Plus de quarante ans après sa diffusion sur TVM , le téléfilm «L’île au trésor» tiré du livre écrit par Robert Louis Stevenson revient à l’esprit grâce à l’actualité. Si jadis, le remplacement d’un haut fonctionnaire de l’État complètement inaperçu et relevait d’une banalité comme la passation entre deux techniciens d’égale compétence qui ne sont que des intérimaires au poste et ne se prêtaient pas à faire la Une des journaux, c’est devenu aujourd’hui une grosse information à cause de l’ampleur politique dont est fourré un limogeage ou Une nomination.
En trois ans, le Trésor en est à son troisième directeur général soit autant que de ministres des Finances. On ignore le motif du limogeage du dernier DG qui pourrait être tout simplement technique. Sa discrétion n’a pas permis d’en savoir davantage.
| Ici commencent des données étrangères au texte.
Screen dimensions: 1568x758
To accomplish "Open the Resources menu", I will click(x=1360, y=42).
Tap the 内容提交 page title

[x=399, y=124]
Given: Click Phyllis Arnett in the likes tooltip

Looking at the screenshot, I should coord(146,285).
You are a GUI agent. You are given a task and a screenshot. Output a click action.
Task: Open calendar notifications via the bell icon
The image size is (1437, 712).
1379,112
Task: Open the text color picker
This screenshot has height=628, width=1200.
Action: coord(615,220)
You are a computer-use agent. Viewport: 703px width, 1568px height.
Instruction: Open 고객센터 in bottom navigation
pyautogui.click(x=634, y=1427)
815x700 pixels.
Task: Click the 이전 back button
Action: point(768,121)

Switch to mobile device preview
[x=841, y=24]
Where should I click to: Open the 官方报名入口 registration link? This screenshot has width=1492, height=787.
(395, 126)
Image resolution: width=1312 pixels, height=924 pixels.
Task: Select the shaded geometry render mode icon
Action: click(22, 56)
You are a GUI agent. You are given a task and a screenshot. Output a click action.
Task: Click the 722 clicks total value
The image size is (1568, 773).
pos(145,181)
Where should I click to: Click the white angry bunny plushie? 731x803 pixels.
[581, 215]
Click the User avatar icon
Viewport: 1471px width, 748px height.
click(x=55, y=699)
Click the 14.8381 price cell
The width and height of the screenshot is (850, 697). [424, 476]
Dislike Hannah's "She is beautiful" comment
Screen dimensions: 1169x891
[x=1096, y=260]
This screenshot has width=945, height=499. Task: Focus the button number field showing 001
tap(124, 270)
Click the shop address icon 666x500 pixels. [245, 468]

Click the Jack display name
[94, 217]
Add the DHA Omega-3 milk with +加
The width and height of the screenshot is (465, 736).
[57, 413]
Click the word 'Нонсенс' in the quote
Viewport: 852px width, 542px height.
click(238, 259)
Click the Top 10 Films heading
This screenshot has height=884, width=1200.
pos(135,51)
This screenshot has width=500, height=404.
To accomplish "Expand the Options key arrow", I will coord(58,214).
Le fait que son prédécesseur a été relevé de ses fonctions pour des raisons technico-politiques et a fait beaucoup de résistance nécessitant l’intervention des forces de l’ordre pour l’arracher de son siège, laisserait croire à des similitudes. Faute de mieux, on préfère rester dans le domaine purement technique et arguer que son profil n’est pas celui recherché par le nouveau Grand argentier et que ses performances ne seraient pas de nature à rassurer une année avant l’élection présidentielle.
Il s’agit de bien gérer le nerf de la guerre pour gagner la guerre des nerfs.
Même s’ils savent que quoiqu’il fasse, un haut fonctionnaire de l’État a une mission politique dès qu’il accepte le poste et il en est ainsi depuis la seconde République, il convient de ne pas mettre hâtivement une étiquette dans le dos de ces techniciens qui restera collée à leur peau pour le reste de leur carrière. Ils ont fait des études surtout pour être au service de la Nation et non pas pour être asservis à un régime ou à un Président. La stabilité doit aussi concerner le maintien des techniciens à leur poste au nom de la continuité de l’État. On aimerait que le rapport du Conseil des ministres soit truffé de décisions concrètes et réalistes pour le développement en lieu et place des nominations à n’en plus finir chaque semaine et durant tout un mandat. Il n’est jamais facile pour un ministre ou un Directeur général limogé de trouver un poste pour sa reconversion étant donné qu’il y a peu de postes qui correspondent à leur rang. C’est la raison pour laquelle plusieurs anciens ministres et anciens chefs d’institutions essaient de se recaser dans le comité de réconciliation nationale pour mettre fin à la traversée du désert.
Ceci dit, ces nominations en série prouvent bien que Madagascar est bel et bien une île au trésor de techniciens. Reste à prouver leurs contributions au développement. L’île au trésor reste pour le moment l’un des pays les plus pauvres au monde alors que, contrairement au fameux film, l’endroit où se trouve la mine d’or n’est plus à découvrir. Seulement à la place des pirates, ce sont les trafiquants de tout acabit qui en profitent. La majorité de la population est réduite au silence. Comme l’or.